The 4-element slot-coupled patch sub-array is simulated using EM.Picasso's planar method of moments (MoM) solver. An adaptive frequency sweep is performed to compute the frequency response of the structure over the frequency range [2.2GHz - 2.6GHz]. The figures below show the variation of the sub-array's return loss with frequency and its 3D far-field radiation pattern computed at 2.4GHz.

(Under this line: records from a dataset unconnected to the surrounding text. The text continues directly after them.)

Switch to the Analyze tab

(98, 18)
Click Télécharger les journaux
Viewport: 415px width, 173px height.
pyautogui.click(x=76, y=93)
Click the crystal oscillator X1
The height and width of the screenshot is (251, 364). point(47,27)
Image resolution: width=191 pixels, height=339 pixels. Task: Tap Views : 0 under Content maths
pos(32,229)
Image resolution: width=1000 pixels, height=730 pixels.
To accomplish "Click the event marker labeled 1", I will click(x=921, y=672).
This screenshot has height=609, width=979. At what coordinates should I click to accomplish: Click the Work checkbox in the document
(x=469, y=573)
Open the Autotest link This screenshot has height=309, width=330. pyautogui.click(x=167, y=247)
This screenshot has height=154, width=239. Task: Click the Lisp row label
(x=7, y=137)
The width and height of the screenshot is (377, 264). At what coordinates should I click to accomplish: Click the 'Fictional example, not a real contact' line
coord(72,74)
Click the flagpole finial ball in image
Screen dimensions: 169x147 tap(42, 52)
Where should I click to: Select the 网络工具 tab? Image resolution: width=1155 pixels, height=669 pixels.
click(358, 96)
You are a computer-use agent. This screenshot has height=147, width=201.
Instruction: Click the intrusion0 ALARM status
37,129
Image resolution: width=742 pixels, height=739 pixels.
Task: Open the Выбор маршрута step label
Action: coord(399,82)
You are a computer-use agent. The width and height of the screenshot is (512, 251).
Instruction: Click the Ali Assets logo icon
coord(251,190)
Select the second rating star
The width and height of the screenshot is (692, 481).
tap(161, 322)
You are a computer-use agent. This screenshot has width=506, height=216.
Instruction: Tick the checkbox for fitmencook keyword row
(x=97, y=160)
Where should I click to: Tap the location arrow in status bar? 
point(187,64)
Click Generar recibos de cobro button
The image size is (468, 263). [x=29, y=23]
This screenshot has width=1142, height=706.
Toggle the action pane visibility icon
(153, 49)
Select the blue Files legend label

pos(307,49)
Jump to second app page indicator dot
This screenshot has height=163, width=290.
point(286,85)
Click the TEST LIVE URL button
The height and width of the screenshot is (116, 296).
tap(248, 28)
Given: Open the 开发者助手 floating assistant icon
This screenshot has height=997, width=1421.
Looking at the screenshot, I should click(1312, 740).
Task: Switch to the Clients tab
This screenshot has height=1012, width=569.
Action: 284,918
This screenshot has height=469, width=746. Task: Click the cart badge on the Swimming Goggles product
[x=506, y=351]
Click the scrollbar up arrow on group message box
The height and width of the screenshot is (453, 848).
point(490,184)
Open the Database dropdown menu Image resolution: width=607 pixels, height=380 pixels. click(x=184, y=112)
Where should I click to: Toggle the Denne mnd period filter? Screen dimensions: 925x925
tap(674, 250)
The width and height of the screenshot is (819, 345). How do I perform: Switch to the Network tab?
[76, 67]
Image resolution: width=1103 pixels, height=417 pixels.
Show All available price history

Constructing a 16-Element Patch Array
Building the Array Structure
The corporate feed network on the microstrip trace plane (PEC_1) consists entirely of rectangle and circle strip objects. For the Wilkinson power dividers, circle strips with unequal outer and inner radii and incomplete start and end angles are used just as you saw in Tutorial Lesson 7. A 50Ω microstrip line on the lower thin substrate has a width of 2.4mm. Small circle strips of (outer) radius 2.4mm are used to provide a round bend junctions between two perpendicular microstrip line segments. Rather than a quarter-circle, a 3/4-circle shape is used to have some good overlap area over the conjoining line objects. This helps with a smoother and more consistent mesh in such junction areas.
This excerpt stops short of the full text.